Toutefois, les ventes concrètes ont été plus limitées que de coutume, et plus lentes, une tendance constatée par de nombreuses galeries dans d’autres foires en Europe, régionales ou de moyenne importance. L’impact du salon ne se limite cependant pas aux transactions effectuées dans ses murs : maintes enseignes ont ainsi organisé des dîners en ville pendant la semaine d’ARCOlisboa, souvent avec des ventes à la clé, comme cela a été le cas pour la Parisienne Romero Paprocki dont l’artiste Max Coulon a son atelier à Lisbonne.

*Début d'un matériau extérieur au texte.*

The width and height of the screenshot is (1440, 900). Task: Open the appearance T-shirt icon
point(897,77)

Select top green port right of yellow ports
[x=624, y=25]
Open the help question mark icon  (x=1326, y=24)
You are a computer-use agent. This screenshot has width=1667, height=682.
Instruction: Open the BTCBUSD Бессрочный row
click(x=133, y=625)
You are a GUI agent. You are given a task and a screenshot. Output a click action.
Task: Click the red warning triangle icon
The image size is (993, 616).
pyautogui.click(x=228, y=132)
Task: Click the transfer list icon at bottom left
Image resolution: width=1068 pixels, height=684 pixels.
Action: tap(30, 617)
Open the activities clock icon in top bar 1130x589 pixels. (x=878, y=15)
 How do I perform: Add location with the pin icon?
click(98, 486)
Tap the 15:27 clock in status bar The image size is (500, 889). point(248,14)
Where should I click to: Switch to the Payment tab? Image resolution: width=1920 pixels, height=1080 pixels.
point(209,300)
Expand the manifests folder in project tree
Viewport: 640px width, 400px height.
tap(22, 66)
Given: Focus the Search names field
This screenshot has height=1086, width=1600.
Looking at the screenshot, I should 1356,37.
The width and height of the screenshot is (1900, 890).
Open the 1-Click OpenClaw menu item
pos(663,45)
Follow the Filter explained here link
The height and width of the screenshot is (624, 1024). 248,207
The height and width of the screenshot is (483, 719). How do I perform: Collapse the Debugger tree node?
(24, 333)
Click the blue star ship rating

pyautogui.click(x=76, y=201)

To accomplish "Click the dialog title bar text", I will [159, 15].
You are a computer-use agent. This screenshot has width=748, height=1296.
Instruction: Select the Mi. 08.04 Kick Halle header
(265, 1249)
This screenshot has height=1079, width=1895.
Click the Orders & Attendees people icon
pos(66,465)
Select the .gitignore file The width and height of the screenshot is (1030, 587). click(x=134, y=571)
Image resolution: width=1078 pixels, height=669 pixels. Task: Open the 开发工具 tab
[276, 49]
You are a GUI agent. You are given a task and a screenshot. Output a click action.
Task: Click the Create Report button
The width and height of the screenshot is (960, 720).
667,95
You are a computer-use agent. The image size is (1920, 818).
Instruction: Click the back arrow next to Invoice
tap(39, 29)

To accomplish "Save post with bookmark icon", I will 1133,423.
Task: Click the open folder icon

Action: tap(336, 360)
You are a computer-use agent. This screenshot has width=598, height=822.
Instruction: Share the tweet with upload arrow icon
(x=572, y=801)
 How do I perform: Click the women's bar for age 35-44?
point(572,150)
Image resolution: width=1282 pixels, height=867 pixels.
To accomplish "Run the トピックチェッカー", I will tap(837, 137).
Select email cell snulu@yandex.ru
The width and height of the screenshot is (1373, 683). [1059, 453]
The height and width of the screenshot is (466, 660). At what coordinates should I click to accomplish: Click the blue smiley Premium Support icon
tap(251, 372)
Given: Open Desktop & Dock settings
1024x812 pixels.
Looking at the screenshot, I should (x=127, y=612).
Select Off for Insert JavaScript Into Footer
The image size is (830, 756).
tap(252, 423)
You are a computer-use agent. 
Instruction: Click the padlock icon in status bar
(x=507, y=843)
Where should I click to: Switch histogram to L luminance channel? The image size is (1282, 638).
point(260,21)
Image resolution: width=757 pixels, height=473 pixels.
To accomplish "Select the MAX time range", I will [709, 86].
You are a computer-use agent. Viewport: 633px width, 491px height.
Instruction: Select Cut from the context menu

Outre l’ouverture vers l’Amérique latine, la foire joue à fond la carte de l’Afrique, avec une forte présence de l’art africain contemporain. De retour de Dakar où il participait au programme « off » maintenu malgré le report de la Biennale, le Parisien Christophe Person faisait partie du parcours « art africain » de la foire conçu par la curatrice angolaise Paula Nascimento. Dans la section Opening, son solo show de l’Ougandais Paul Ndema reproduisant en peinture les nattes réservées aux lieux de prière a rencontré un vif intérêt de la part des collectionneurs locaux, le galeriste se réjouissant « d’un marché déjà existant » pour cette scène africaine. La 193 Gallery a elle aussi marqué les esprits avec son solo show haut en couleur de l’artiste marocain Hassan Hajjaj (œuvres entre 18 000 et 35 000 euros, un niveau plutôt conséquent pour cette foire riche en petits prix) et elle est rentrée dans ses frais. « C’était un pari, ici les gens ne connaissent pas l’artiste, qui fait partie de l'exposition "Giants : art from the Dean Collection of Swizz Beatz and Alicia Keys" au Brooklyn Museum de New York en ce moment », précise César Levy.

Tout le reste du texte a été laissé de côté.